Action item -
Please restate the records below verbatim, omitting every image they hold.

Material shown -
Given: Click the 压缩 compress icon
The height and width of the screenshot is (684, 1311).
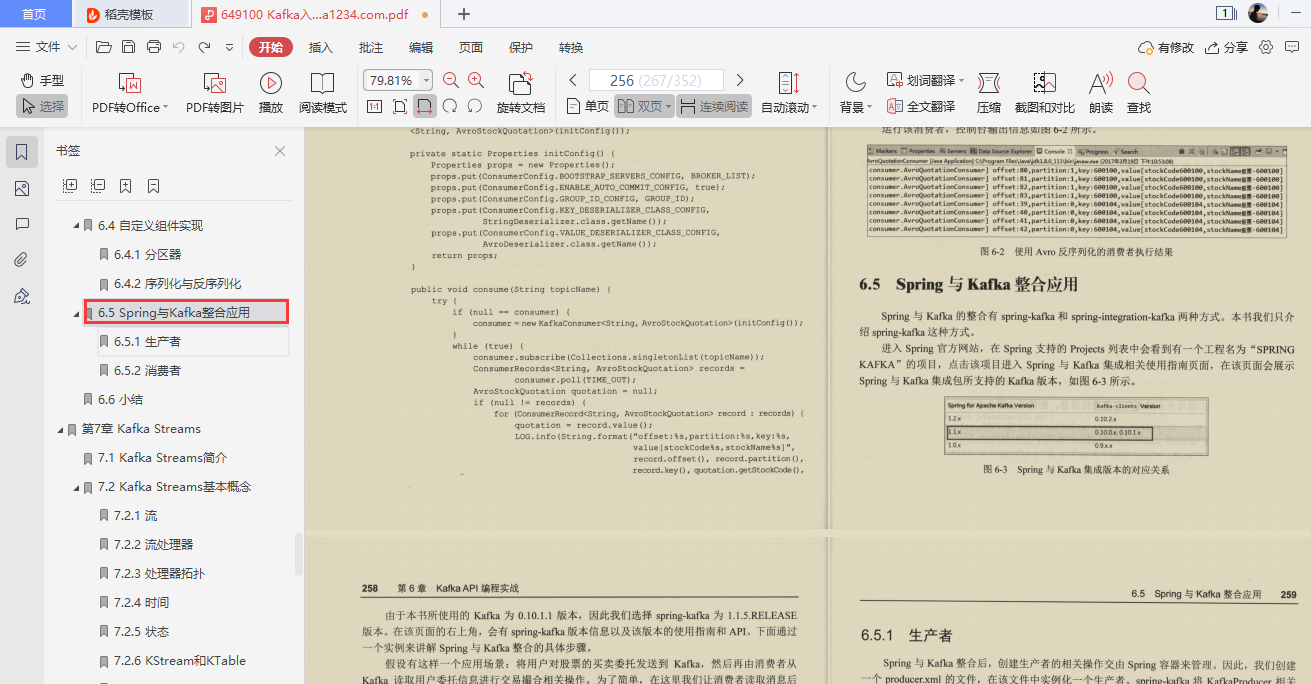Looking at the screenshot, I should (x=987, y=95).
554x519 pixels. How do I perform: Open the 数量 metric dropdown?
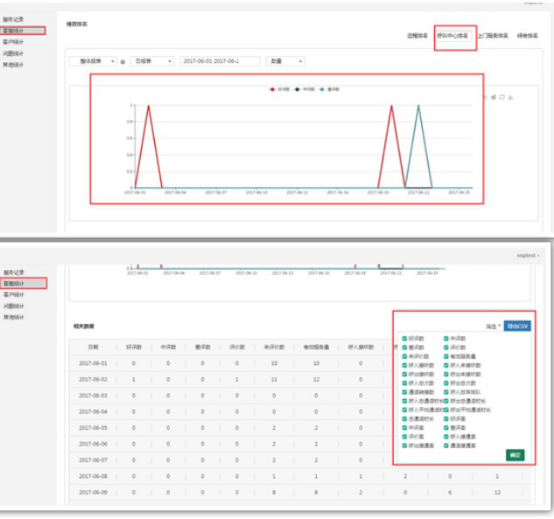point(285,61)
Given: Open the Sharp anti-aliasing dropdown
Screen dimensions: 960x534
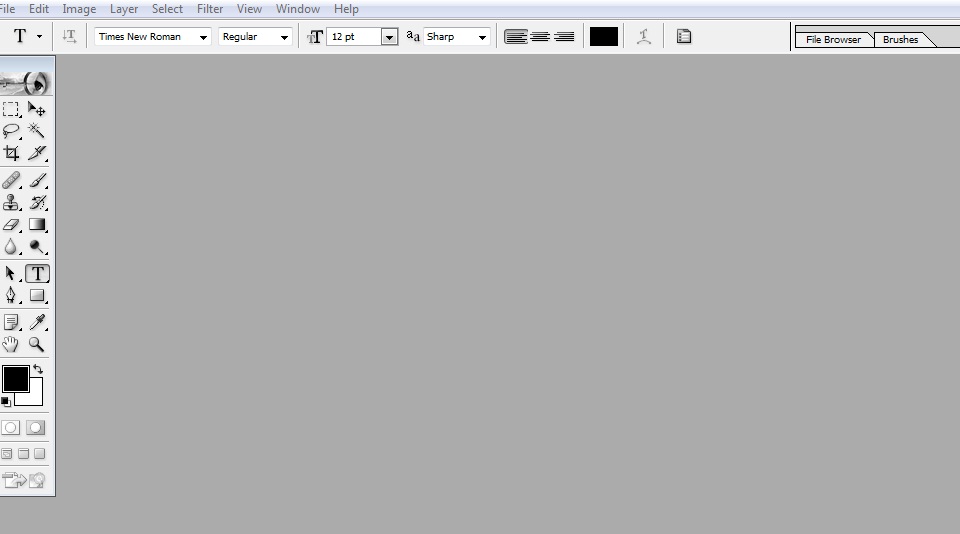Looking at the screenshot, I should tap(482, 37).
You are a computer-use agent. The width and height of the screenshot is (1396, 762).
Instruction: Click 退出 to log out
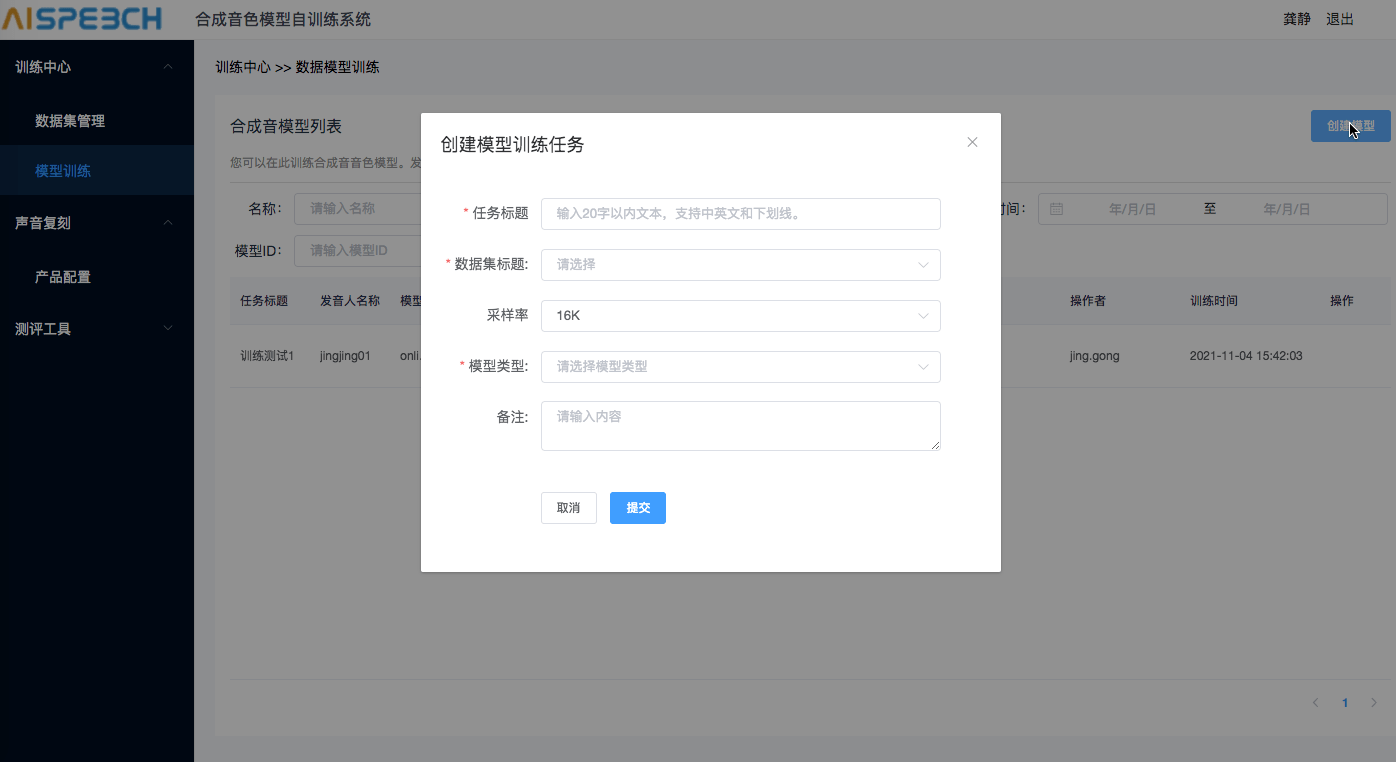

Result for this exercise -
Given: Click the 压缩 compress icon
The height and width of the screenshot is (684, 1311).
Looking at the screenshot, I should (x=987, y=95).
554x519 pixels. How do I perform: Open the 数量 metric dropdown?
point(285,61)
Given: Open the Sharp anti-aliasing dropdown
Screen dimensions: 960x534
Looking at the screenshot, I should tap(482, 37).
You are a computer-use agent. The width and height of the screenshot is (1396, 762).
Instruction: Click 退出 to log out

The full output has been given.